An Australian-led study will investigate whether it’s possible to predict who remains susceptible to SARS-CoV-2 variants after having COVID-19 or receiving a COVID-19-specific vaccine.
The study will explore the immune response to COVID-19-specific vaccines in Brazilian healthcare workers to find biomarkers that indicate whether someone will be protected from - or remains at risk of - contracting COVID-19 if exposed to a variant.
The research has received philanthropic funding from the Bill & Melinda Gates Foundation and is a sub-study of the Murdoch Children’s Research Institute’s (MCRI) study assessing if the Bacille Calmette-Guérin (BCG) vaccine can help protect against COVID-19.
The BRACE trial is now the world’s largest study on the off-target effects of the BCG vaccine. Since the trial launched in March 2020, more than 6800 healthcare workers have enrolled across 36 sites in Australia, Brazil, the Netherlands, Spain and the UK.
BCG was originally developed 100 years ago to prevent tuberculosis. Now, the BRACE randomised controlled clinical trial is working to determine if the BCG vaccine reduces the incidence of symptomatic and severe COVID-19 in healthcare workers. It is also investigating whether BCG vaccine reduces the impact of other respiratory illnesses and allergic diseases.
Professor Nigel Curtis, Head of the Infectious Diseases Research Group at MCRI, Professor of Paediatric Infectious Diseases at the University of Melbourne and BRACE Chief Principal Investigator, said the big story of 2021 was the potential impact of SARS-CoV-2 variants.
“With the emergence of new variants - for which vaccine-induced and natural immune responses may not be as effective - there is concern that herd immunity may be undermined. If this happens, SARS-CoV-2 will continue to spread and cause disease,” he said.
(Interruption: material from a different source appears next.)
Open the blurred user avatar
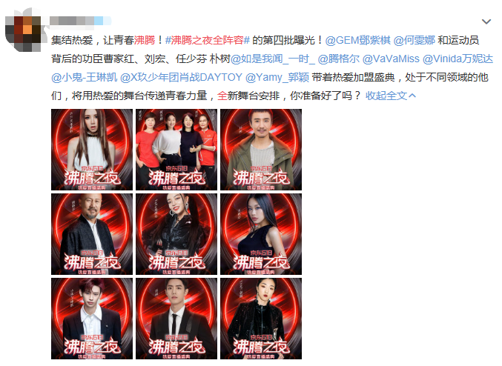502x366 pixels. coord(23,30)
“We have been lucky enough to receive this additional funding for the BRACE COVID-19-Specific vaccine sub-study (BCOS) to investigate biomarkers of protection against SARS-CoV-2 infection and reinfection induced by natural infection and COVID-specific vaccination.”
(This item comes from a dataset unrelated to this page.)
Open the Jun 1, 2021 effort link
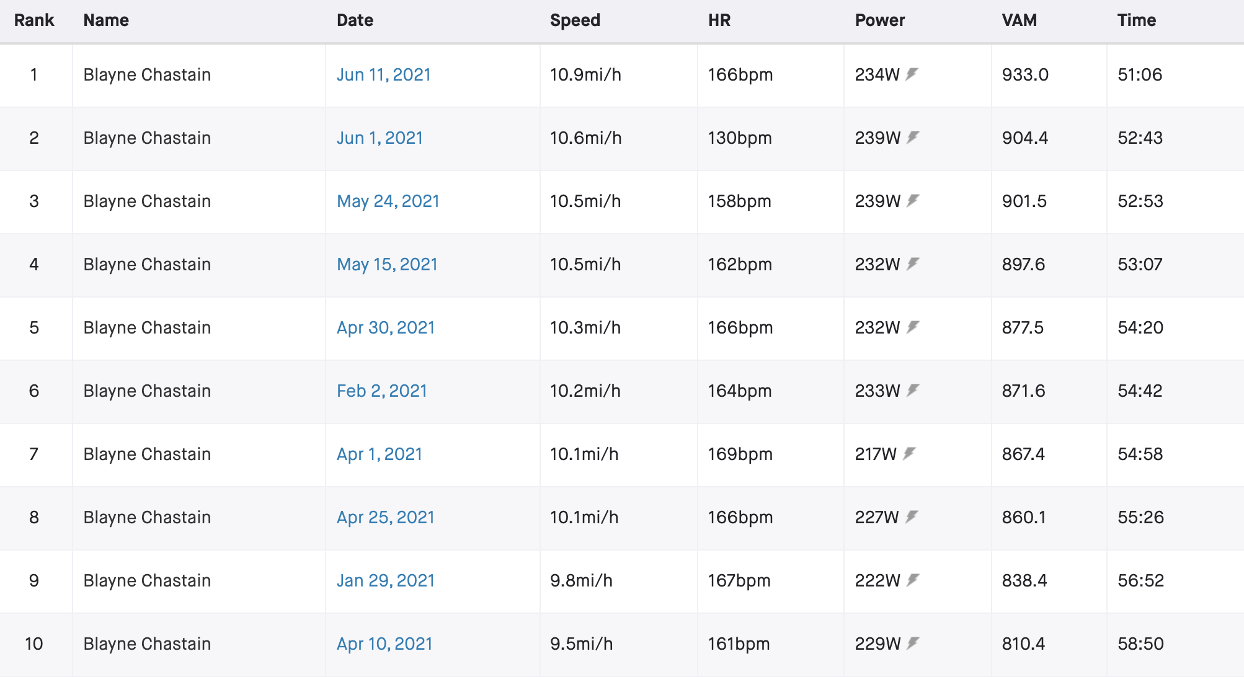 380,138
Associate Professor Julio Croda, the BRACE trial’s Brazil Principal Investigator, said 2400 healthcare workers across three trial sites in Brazil were being actively followed up and tested for COVID-19 as part of the trial.
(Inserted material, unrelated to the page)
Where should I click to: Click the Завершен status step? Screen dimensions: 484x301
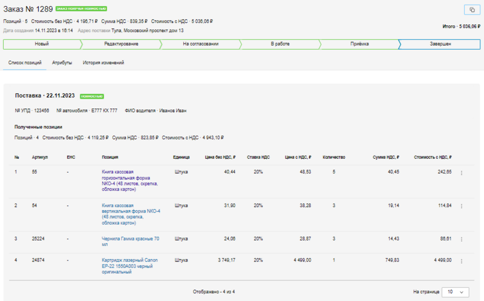(440, 44)

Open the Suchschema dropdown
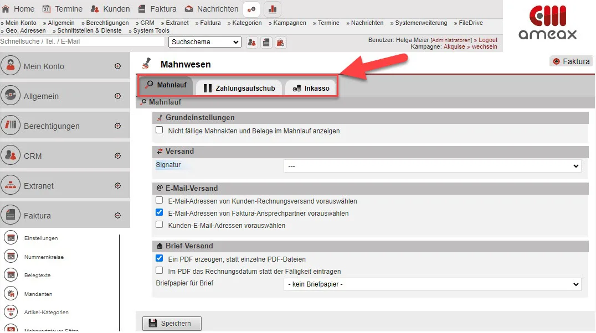[204, 42]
“This subset of participants provides a unique opportunity to understand the risks and determinants of susceptibility to reinfection with SARS-CoV-2 variants, particularly the P.1 variant. This research is critical to designing effective approaches to help protect people,” Associate Professor Croda said.
With COVID-19-specific vaccines now available to healthcare workers, BCOS will also look at whether BCG vaccine improves the immune response to Pfizer, AstraZeneca and CoronaVac vaccines.
MCRI Dr Nicole Messina, the Biosample and Laboratory Lead on the BRACE trial and University of Melbourne honorary said: “We are recruiting existing BRACE trial participants in Victoria, South Australia and Brazil to assess whether those who had the BCG vaccine have a better or more prolonged immune response to their COVID-19-specific vaccine.”
Professor Kathryn North, MCRI Director, said: “It’s incredibly exciting work and demonstrates how MCRI responded to the pandemic. A deeper understanding of immune responses to COVID-19-specific vaccines will be important to the global effort to contain this pandemic.”
Participant follow-up continues every three months with questionnaires and blood collection, as well as ongoing data collection via phone calls and the trial’s custom-built smartphone app, powered by WeGuide.
The BRACE trial has received philanthropic funding from the Bill & Melinda Gates Foundation, Sarah and Lachlan Murdoch, Minderoo Foundation, The Royal Children’s Hospital Foundation, South Australian government, NAB Foundation, The Calvert Jones Foundation, UHG Foundation, Modara Pines Charitable Foundation, Health Services Union NSW, Peter Sowerby Foundation, South Australia Ministry of Health, Epworth Health, Swiss National Science Foundation and individual donors.